Discussion - PIECP Violations - Pg. 4
Failure by Program Participants to Identify Industries as PIECP to the BJA
The PIECP program requires each participating Prison Industry to identify and certify new and/or changes in existing operations as PIECP operations where the industry will manufacture PIE products or provide PIE services. Obviously this requirement is for the federal agency to have the ability to track, evaluate and review the procedures at participating prison industries. There does not appear to be a procedure in place for the BJA to actually look at individual industries and determine if they are or are not PIECP participating industries. The word of the Prison Industry authorities is taken at face value as to which industries are PIECP and which ones are not.
We made the foregoing determination when examining the operation of PRIDE's Union Food Manufacturing industry at Raiford, Florida in 2004 through 2006 and more recently when we were told about PRIDE's Institutional Products Industry located near Florida State Prison (FSP) at Raiford. In the case of Union Foods, I found that PRIDE had deliberately mis-informed their Corporate Counsel about the processing operations at the industry in an attempt to avoid certifying Union Foods as a PIECP qualifying industry. Upon his advice, they listed Union Foods as a "Service Industry". Service industries are just that, they accept products in one door and turn them out the other as the same product, i.e.; some industries refurbish auto transmissions. They receive a failed unit in, replace the used or worn parts, re-paint and fully refurbish the unit. The finished items are sent back to the original supplier.
In the case of Union Foods, they claimed that bulk meats and poultry were being received from ATL Industries in Atlanta, Georgia. They stated that the meats were to be ground, frozen, packaged and shipped back to ATL in Atlanta (we are in possession of the original letter sent to PRIDE's Counsel, Brewton outlining the processing and his letter back, stating the process as they advised was legal under state and federal laws). PRIDE was aware from ATL from the start, that the bulk meats were to be processed by the inmates and in the processing other ingredients such as flavoring, fillers, spices were to be added to the ground meat to form the finished food products - chicken, beef and pork patties. PRIDE was in possession of the recipes for the processing prior to their letter to counsel falsely claiming the industry was only grinding and returning the same meats back to ATL. They also had acquired ATL's customer list with shipping addresses prior to the operation and knew the finished patty products were to be shipped from their plant to destinations across the U.S. We provided this information to the PRIDE Board of Directors in early 2006 and at each subsequent Board Meeting in 2006. Finally in 2007 BJA quarterly reports finally listed PRIDE's Union Foods as a PIE operation.

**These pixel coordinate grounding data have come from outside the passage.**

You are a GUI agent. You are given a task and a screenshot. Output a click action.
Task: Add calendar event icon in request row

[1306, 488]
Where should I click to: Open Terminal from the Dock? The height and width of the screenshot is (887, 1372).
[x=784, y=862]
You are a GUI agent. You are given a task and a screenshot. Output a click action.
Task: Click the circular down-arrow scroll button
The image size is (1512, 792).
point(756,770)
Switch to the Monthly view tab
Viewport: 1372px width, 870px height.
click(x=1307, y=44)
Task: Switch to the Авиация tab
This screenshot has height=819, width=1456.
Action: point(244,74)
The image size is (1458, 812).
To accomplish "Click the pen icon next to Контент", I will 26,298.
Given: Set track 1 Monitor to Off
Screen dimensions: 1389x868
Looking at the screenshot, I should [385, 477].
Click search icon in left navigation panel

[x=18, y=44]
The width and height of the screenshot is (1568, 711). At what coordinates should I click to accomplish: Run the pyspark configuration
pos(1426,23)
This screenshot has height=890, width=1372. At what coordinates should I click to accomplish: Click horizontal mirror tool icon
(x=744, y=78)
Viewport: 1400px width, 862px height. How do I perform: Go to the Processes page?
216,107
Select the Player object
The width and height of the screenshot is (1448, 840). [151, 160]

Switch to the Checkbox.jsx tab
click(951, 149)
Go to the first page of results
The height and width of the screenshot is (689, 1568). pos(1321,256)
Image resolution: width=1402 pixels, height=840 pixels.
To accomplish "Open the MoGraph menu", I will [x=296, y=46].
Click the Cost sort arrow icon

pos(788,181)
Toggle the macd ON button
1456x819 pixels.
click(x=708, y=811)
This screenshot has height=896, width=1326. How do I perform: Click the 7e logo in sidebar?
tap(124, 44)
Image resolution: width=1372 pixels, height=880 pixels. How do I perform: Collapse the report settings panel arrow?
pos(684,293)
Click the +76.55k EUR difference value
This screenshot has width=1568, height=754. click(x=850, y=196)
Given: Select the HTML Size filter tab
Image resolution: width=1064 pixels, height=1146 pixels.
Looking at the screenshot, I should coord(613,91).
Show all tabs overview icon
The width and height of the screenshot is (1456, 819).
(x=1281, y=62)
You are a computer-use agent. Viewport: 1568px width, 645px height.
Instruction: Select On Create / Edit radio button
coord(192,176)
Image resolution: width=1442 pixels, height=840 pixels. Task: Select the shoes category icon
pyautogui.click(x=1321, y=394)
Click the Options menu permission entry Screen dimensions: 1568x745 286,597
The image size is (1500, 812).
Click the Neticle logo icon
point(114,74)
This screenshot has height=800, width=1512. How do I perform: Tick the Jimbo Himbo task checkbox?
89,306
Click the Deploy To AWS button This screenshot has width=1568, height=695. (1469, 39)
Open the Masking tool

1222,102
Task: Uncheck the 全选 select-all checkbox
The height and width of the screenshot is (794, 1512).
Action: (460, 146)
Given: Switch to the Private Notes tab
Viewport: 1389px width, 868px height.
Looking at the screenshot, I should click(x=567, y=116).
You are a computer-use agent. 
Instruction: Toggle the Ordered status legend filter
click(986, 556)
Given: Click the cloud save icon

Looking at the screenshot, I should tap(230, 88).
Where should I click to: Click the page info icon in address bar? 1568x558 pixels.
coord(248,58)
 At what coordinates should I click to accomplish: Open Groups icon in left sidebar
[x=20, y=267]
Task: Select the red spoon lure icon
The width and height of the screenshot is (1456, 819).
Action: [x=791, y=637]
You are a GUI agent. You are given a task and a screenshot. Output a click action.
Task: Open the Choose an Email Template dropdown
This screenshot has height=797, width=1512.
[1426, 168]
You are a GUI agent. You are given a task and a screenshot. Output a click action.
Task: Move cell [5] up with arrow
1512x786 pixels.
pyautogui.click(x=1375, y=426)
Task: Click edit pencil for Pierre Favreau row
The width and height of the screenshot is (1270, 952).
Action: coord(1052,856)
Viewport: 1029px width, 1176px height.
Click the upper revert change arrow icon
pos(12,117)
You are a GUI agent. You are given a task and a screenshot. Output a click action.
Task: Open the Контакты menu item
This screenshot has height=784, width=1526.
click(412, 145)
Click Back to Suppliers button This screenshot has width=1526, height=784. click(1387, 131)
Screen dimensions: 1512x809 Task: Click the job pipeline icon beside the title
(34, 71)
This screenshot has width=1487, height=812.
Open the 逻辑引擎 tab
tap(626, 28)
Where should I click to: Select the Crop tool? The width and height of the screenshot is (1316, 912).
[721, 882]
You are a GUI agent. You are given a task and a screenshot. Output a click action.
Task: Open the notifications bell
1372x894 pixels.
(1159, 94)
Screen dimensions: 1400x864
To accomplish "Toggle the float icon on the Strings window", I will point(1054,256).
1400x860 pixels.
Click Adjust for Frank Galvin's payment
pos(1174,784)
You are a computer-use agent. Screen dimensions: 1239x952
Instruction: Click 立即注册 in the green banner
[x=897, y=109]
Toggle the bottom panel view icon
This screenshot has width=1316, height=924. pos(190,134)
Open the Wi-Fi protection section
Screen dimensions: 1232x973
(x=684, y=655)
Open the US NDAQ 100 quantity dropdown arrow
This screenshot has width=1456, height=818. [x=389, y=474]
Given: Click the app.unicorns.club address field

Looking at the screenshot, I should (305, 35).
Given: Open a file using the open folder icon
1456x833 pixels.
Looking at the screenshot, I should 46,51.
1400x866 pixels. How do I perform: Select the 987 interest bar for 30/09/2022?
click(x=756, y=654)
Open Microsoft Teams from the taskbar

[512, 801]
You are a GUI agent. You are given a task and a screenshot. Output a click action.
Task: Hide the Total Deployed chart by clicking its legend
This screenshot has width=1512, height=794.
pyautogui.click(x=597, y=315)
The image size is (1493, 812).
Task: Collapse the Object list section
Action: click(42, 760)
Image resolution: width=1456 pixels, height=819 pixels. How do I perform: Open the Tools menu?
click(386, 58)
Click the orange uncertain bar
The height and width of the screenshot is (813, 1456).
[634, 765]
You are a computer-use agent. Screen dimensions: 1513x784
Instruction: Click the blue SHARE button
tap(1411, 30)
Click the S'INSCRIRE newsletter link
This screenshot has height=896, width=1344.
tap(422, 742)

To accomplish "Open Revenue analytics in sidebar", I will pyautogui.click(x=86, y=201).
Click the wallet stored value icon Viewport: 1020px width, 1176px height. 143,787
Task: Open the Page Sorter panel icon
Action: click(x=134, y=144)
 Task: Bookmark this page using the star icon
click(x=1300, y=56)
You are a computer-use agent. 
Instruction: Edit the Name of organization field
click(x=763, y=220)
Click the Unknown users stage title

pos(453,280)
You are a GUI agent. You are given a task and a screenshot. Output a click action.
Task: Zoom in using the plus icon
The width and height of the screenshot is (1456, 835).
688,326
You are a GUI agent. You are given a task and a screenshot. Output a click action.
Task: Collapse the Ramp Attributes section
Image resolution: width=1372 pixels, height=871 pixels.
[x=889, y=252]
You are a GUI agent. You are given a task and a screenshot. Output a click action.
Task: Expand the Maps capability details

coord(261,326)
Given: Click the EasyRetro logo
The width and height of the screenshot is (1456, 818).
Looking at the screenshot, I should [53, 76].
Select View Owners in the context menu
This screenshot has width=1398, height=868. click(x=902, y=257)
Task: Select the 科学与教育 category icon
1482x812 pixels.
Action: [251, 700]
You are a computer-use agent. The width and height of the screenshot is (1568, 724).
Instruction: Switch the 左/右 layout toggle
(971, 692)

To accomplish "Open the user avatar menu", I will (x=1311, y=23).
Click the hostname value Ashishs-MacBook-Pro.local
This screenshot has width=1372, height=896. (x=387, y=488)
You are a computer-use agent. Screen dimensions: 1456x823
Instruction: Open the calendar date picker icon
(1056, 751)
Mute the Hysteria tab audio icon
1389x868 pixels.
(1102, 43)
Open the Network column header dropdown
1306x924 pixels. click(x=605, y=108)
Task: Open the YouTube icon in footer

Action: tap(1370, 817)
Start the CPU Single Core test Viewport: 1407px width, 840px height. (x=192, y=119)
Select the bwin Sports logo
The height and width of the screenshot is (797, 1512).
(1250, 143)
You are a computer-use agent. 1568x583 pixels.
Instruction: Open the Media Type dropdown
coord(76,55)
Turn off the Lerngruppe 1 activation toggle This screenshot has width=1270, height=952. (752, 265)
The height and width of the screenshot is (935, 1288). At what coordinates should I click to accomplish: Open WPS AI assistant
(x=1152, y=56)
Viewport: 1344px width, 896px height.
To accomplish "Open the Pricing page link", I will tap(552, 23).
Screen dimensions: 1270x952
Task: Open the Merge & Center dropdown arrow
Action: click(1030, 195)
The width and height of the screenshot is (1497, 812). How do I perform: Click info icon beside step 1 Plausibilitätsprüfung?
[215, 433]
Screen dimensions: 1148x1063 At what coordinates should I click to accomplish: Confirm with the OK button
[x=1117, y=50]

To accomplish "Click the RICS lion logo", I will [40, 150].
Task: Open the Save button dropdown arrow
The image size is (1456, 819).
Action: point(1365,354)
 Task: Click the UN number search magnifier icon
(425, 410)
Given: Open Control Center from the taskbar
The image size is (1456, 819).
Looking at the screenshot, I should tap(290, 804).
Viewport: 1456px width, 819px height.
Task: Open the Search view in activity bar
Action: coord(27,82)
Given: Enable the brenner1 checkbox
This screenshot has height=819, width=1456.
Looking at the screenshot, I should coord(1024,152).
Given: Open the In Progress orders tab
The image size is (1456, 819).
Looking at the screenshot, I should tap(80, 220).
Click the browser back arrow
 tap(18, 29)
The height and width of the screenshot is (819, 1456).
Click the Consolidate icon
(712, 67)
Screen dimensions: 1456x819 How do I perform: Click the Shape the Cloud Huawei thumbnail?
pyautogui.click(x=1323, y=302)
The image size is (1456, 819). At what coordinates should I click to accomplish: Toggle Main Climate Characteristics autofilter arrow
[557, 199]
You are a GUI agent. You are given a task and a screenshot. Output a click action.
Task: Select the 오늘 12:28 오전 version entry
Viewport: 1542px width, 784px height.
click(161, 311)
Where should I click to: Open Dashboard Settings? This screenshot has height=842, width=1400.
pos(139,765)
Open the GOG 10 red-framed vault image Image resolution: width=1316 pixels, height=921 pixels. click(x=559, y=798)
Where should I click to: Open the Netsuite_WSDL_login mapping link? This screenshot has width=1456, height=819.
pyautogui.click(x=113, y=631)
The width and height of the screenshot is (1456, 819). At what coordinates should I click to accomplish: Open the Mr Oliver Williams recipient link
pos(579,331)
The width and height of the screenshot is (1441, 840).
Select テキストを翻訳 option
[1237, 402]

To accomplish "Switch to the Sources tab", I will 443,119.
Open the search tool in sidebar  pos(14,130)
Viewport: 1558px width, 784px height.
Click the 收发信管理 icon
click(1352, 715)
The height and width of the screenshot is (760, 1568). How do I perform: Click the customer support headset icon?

From 2002 through 2007 PRIDE did not pay one cent in PIECP wages to the ninety (90) inmates assigned to work in the Food Processing Industry. Hundreds of thousands - if not millions - of dollars in wages were lost to the inmate workers, with 40% of that loss legally earmarked for room and board deductions due the FDOC that were never paid. PRIDE's ability to circumvent the PIECP determination allowed this to happen.
In June 2008 we received information about PRIDE's Texile Factory near New River West CI. Inmate workers advised that PRIDE had a huge contract with a company called "Quality Banner" out of Ocala, Florida. Research we developed indicated the information was correct. PRIDE was manufacturing American flags and checkered flags for this private sector company. One order was for 117,000 American flags and another for 40 to 50 thousand checkered flags. We immediately brought the information to the attention of Secretary McNeil of the FDOC and requested he check into the operation as the DOC was entitled to 40% of the inmate wages if it was an operation that should have been certified as PIECP. Secretary McNeil's office was unable to find the Textile factory in his investigation. We later learned that during the query into the information given McNeil, PRIDE had changed the name of the Industry to PRIDE Institutional Products Industry. This "industry" has been listed with the BJA as a PIE industry for more than a year prior to our receiving a request to find out why inmates weren't being paid PIE wages on their work for Quality Banner. They listed the industry as having "0" employees throughout 2008. We contacted Quality Banner directly and requested purchase information on their flags and asked if we were allowed to purchase them from here in Indiana. They advised that their products were sold world wide and anyone could purchase any of their catalog items.
The updated information we had was provided to Secretary McNeil's office along with item descriptions and PO number on the Quality order and, as yet we have not heard back from him on this issue. In the interim many of the inmate workers at that industry were terminated and we lost access to shipping and other records from that industry.
If - as we suspect - this kind of avoidance of certifying a prison industry as PIECP is occurring nationwide, the impact upon all concerned is overwhelming.